Vintage Bits: Star Saga, an Innovative Hybrid Sci-Fi Computer RPG Series

Star Saga Masterplay-small

While numerous computer games and genres have been inspired by board games and books, ranging from chess to more complex strategy games and even J.R.R Tolkien, the computer roleplaying game widely has its origins in pen-and-paper tabletop games like Dungeons & Dragons.

By the late ’70s and early ’80s Dungeons & Dragons had become a cultural phenomenon, and heavily influenced the earliest computer games. Computer roleplaying games, CRPG’S, derive much of their terminology, settings and game mechanics from this classic tabletop game.

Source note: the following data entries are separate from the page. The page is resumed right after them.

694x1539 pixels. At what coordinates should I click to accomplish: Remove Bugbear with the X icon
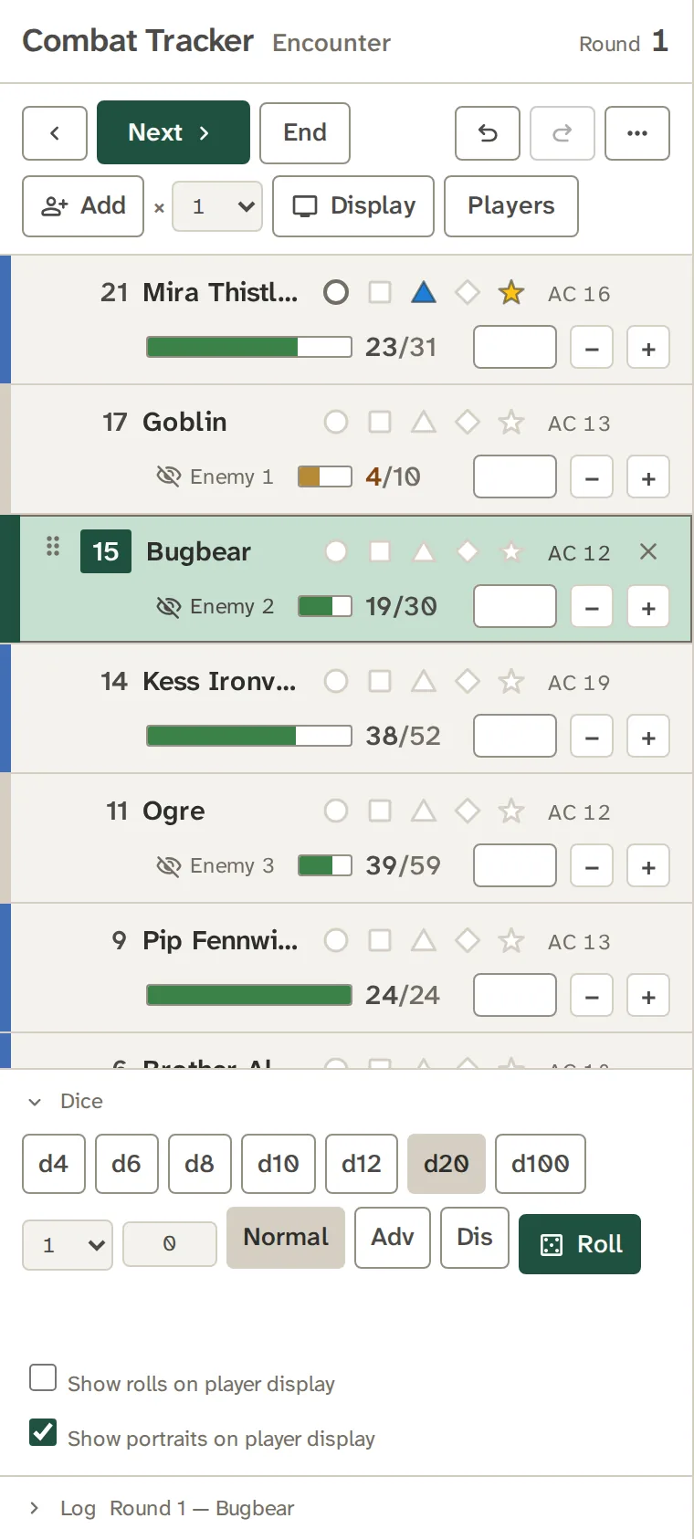[x=648, y=551]
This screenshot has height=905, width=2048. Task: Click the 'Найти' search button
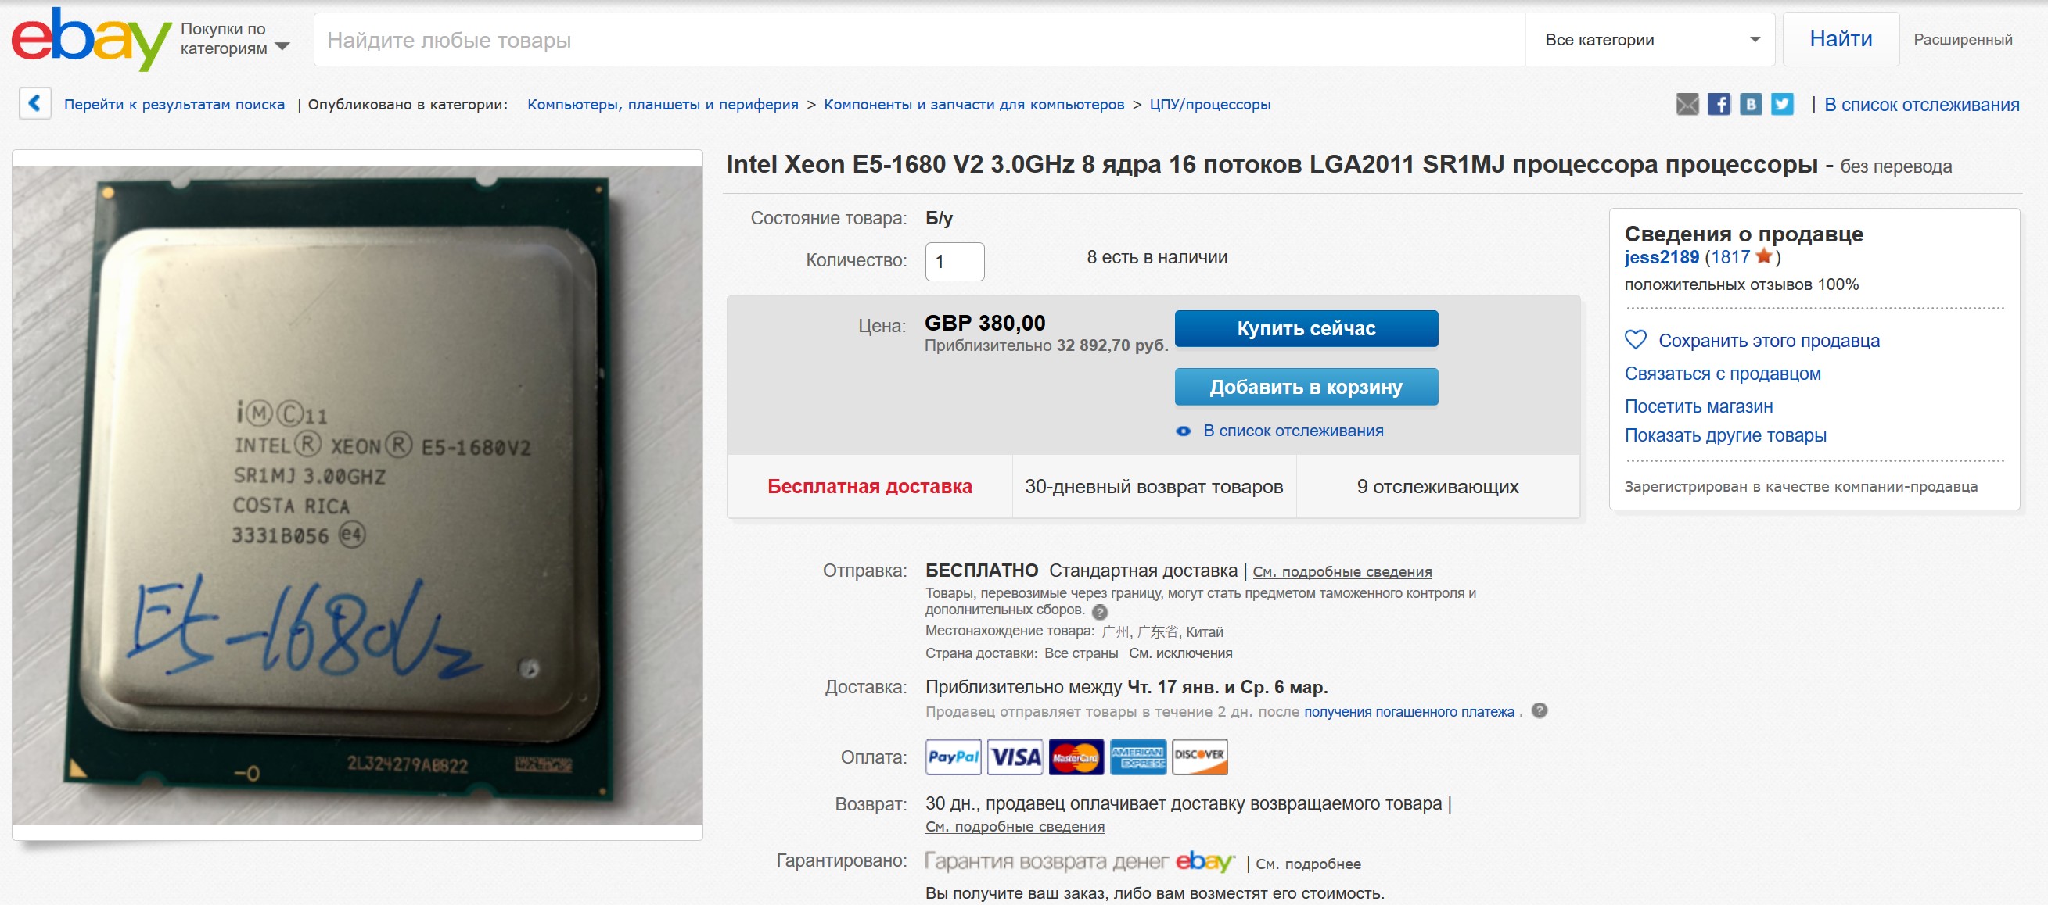1840,39
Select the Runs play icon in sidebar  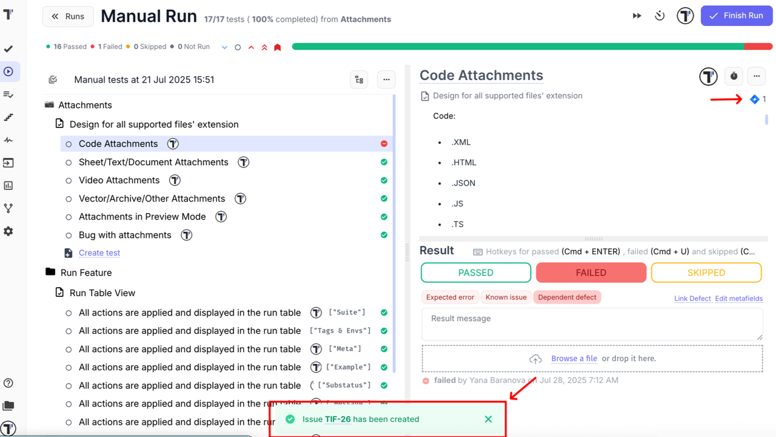(8, 72)
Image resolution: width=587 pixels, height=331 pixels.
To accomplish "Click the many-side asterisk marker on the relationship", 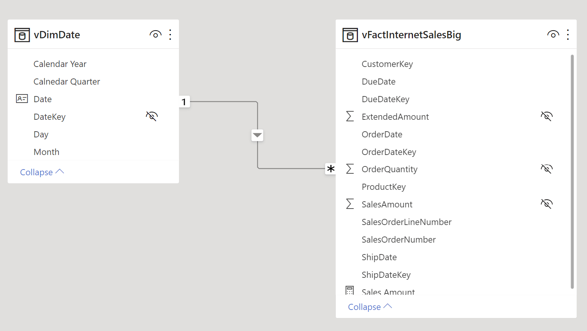I will pyautogui.click(x=330, y=168).
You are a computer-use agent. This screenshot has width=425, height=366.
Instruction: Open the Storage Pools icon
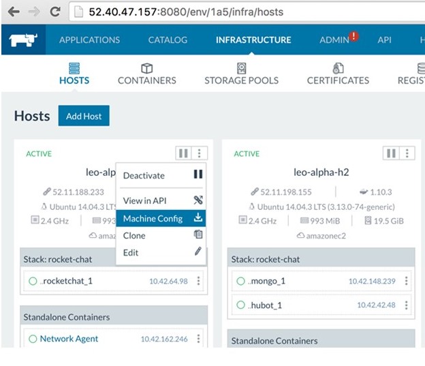[241, 68]
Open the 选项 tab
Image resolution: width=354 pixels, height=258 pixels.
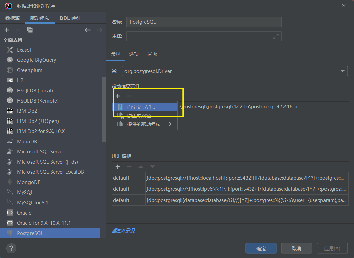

Typically this includes a central character (or party) which the player assumes the role of, taking responsibility for their actions within the narrative.

The character typically has to be victorious by completing different quests while exploring the world, solving puzzles, and engaging in combat – all while a game master (or dungeon master) controls all aspects of the game and its storyline.

From the earliest mainframe CRPG games to the huge success of the genre on personal computers up through the ’80s, games had almost exclusively been limited to the small phosphorous screen – maybe with a little aid from notes or drawn-out maps.

The Star Saga adventure roleplaying series created by Masterplay in the late ’80s would turn this upside down and put almost the entire game back on the table, only using the computer as game master to do the more tedious and cumbersome aspect of “bookkeeping” throughout the game.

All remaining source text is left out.